10.12.2009 22:55 Uhr (Dauer 130 min)
theater
Wolf
Ein Mozart-Projekt von Alain Platel
Musik: Mit dem "Klangforum Wien"
Hunde, Sex & Karaoke: Das Mozart-Projekt des belgischen Ausnahme-Regisseurs Alain Platel entwirft auf der Bühne eine Choreographie aus Gesang, Tanz, Akrobatik, Parodie, Slapstick, Gewalt, politischer Manifestation und Poesie - ein Reich der Sinne, wie es im Theater selten zu sehen ist. Die Auseinandersetzung mit Mozart und seiner Musik führt ihn zum archaischen Mutterkonflikt des "Clash of the cultures", dem Unterschied zwischen Rohem und Gekochtem, zwischen Wildnis und domestiziertem Leben, zwischen unbehauener Lebensgier und kultivierten, gebändigten Lebensentwürfen. Platel entwirft ein Vorstadtszenario. Der Berliner Bühnenbildner Bert Neumann baute ihm dafür eine heruntergekommene Shopping-Mall. Dort flanieren zusammen 15 Tänzer und Sänger. Unter ihnen zwei Gehörlose und eine Luftakrobatin aus dem Cirque du Soleil. Sie spielen Liebe und Hass und ihre politischen Statements zur Welt- und Kriegslage aus, gerieren sich als prügelnde Street-Gang, Drag-Queens und Barschlampen. Über allem, hinter Gittern, ist das Orchester postiert. Darunter befindet sich ein weiterer Zwinger, in dem die vierbeinigen Akteure, ein Hunderudel, untergebracht sind. Sylvain Cambreling hat zusammen mit dem Klangforum Wien sowie drei Sängerinnen die musikalische Einrichtung nicht allein auf die Auswahl von Orchesterstücken, von Konzert- und Opernarien der späten Schaffensperiode Mozarts beschränkt, sondern sie kompositorisch bearbeitet: "Wolf" entstand in Koproduktion der RUHRtriennale mit Les Ballets C. de la B., Opéra National de Paris und in Kooperation mit der Volksbühne am Rosa-Luxemburg-Platz Berlin.

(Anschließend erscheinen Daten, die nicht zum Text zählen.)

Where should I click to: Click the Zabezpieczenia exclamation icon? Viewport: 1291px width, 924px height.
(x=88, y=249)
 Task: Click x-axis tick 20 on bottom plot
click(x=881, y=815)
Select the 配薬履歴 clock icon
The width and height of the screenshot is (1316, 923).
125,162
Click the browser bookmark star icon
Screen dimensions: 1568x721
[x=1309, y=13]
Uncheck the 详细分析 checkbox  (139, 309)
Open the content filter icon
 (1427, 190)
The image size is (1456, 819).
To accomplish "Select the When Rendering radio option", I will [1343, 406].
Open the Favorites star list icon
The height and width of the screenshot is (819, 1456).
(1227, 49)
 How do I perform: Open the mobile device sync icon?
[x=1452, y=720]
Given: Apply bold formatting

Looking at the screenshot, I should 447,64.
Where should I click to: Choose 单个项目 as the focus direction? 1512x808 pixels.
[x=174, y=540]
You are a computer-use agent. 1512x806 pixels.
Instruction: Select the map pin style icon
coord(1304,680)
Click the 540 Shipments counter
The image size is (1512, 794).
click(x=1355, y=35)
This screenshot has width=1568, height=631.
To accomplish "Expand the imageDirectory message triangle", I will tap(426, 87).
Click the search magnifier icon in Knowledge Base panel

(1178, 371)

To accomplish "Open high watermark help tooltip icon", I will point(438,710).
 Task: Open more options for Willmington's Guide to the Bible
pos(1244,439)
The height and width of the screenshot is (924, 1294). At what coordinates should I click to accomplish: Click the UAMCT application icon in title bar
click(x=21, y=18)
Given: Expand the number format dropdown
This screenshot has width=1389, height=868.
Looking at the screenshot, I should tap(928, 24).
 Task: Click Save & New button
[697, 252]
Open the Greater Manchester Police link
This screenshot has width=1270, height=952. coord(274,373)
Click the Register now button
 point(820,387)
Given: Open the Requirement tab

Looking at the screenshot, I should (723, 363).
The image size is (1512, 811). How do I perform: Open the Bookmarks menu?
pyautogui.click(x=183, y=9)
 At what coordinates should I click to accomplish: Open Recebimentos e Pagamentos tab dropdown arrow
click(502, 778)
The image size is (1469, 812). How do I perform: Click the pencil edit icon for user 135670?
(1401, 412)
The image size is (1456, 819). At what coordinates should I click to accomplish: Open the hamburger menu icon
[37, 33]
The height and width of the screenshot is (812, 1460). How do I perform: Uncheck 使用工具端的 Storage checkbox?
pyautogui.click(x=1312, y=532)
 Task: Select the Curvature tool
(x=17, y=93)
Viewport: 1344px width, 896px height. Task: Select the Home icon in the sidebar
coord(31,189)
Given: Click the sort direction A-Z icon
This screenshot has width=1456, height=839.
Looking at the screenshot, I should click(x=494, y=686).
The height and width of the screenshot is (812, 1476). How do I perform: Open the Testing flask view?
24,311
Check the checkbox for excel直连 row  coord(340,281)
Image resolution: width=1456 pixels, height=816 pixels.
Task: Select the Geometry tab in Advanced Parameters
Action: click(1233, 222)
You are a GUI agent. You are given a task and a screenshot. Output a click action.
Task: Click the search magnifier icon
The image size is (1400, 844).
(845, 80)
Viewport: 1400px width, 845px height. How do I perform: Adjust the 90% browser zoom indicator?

Peter Schönhofer hat aus dem aufgenommenen Material eine Fernsehfassung erarbeitet, die weit über die Wirkung der Vorstellung hinausgeht. Das Geschehen wird in eine Filmdramaturgie überführt und erhält durch den Einsatz filmischer Effekte zusätzliche erzählerische Kraft und Intensität.